Avante

One of the most important things you can do for yourself is to improve your emotional intelligence and actively engage in self-awareness.

I personally struggle with uncontrolled anger and continue to seek assistance in managing my anger to this day. Most people do not think of uncontrolled anger as a segment of mental illness. As a matter of fact, there is a common notion that anger issues stem solely from a lack of self-control or selfishness that affects the victim, not the individual who dished it out. Therefore, people who suffer from uncontrollable anger have a different process in gaining support for managing anger issues than other mental illnesses. Anger has a way of scaring people away and antagonizing love ones to a point of apathy, which ironically increases and fuels the internal anger an individual like myself ends up suffering from.

Let me first take the opportunity to explain my story before I go further. I am 28 years old and have struggled with my anger for as long as I can remember. Unfortunately, I did nothing seriously about it until mid-summer 2016. However, I only took the initiative because I was at the lowest point of my life at the time. I grew up in very structured home and had a very stable background. I excelled in anything academia related, participated in church, and tried to honor my parents as best I could. But I struggled with a lot of insecurities at an early age and I didn’t have the support I needed from home to manage those insecurities. It was very difficult for me to acquiesce to people not accepting me for who I was. I got teased a lot in school for my physical health issues, the clothes I wore, etc. These were experiences everyone had during the adolescent year’s right? Well it wasn’t that simple for me. I was subjected to slander and hate that no one should go through at any age. I won’t go into all the specific details because I’m not intending to initiate a sob story or get anyone to feel sorry for me. However, I wanted to highlight how those insecurities and troubled times cultivated itself into a rage that was festering inside my heart over the years.
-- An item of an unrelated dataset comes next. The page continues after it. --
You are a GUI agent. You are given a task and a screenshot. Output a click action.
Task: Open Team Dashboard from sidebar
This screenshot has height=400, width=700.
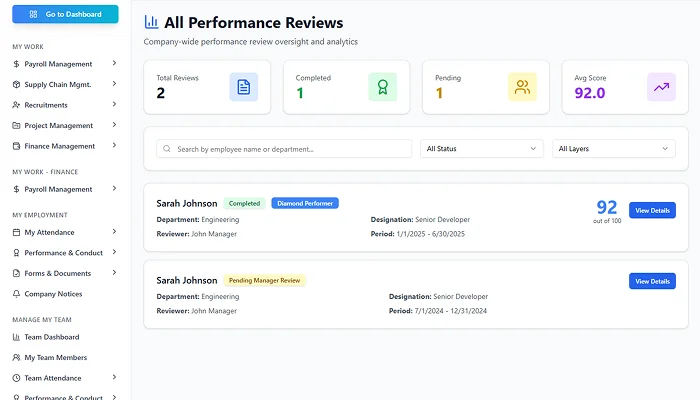coord(52,337)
Believe it or not, what made it worse was going home after school to this /structured home I spoke of before. How can I come from a decent background but not be able to deal with those typical adolescent experiences? Because my home wasn’t a free space to articulate those feelings and insecurities. My parents had great expectations for me growing up, especially my father. My father was very hard on my brother and I. There were many situations where my father crossed that thin line of discipline and abuse. I used to be so abnormally fearful of my father that I dreaded being in the home alone with him at times. My father himself struggled so much with anger and control issues that he didn’t know how to reconcile his feelings, or effectively interact with me as his son, not an inmate. For years these abusive experiences shaped my life in a way that made me hyper sensitive and very defensive.

As I grew older, I internalized my parents’ high expectations, discipline methods, and my insecurities such that I became a human ticking time bomb. If you crossed me in any way, I made sure to tear you down verbally. I made it a point to intimidate people and force individuals to respect me at all cost, and to a certain extent, it worked. Certain people in high school, college, work colleagues, and even my now current fiancé learned to tread lightly around me (just like I did around my father). But this was obviously toxic and God was not at all please with me! My anger was so out of control that it led to getting released from two jobs during my high school and college years. My relationship with my fiancé has been soiled because of my anger. My relationship with my brother is not ideal due to not being able to manage my emotions. Sadly, it wasn’t until I became an adult that I realized that all these issues stemmed from the home I grew up in and the fact that I neglected God’s presence as I got older.

Now let’s be clear, I am not blaming my father or anyone in my family at all for MY mistakes. I actually love my family with all my heart.  I’m not even blaming my plight as a black man being stigmatized in America for my uncontrolled anger. I am just highlighting the factors that have contributed to my mental suffering over the last 20 years of my life. But it doesn’t give me or anyone else a pass to not self-improve and fix the issues. The blame game will never help and all you’ll be doing is setting yourself up to fail if you continue to point the finger at everyone else except yourself. That’s why emotional intelligence and self-awareness is imperative to conquer mental illness. You must understand the root cause of an issue before treating the sickness, but you also must realize that you cannot do that by yourself. I will preface this next comment by explaining that I am a Christian so everything I say below is through the Grace of God and having a clear understanding of Jesus’ commandments about loving God and loving others as yourself (Matthew 22: 37-40). With that being said, if anyone suffers from out of controlled anger like myself, you must seek help that is Christian based and surround yourself with a Christian based community group who will keep you accountable in the healing process. This isn’t to say family and friends can’t help or support because it’s essential to have them in your corner! But you also want someone removed from your history who can be objective and frank with you such as a counselor. Anger management must be dealt with head on and be diligently accessed as much as possible. It’s no different than a drug addict trying to become sober, the process is painful and you will undoubtedly have slip ups. God knows I still have outburst and have punched countless holes in walls out of anger while going through counseling. But God has all power and He has provided us with amazing men, women, and platforms such as Uplift4Men to continue conquering these mental illnesses that prevents us from being the best version of ourselves.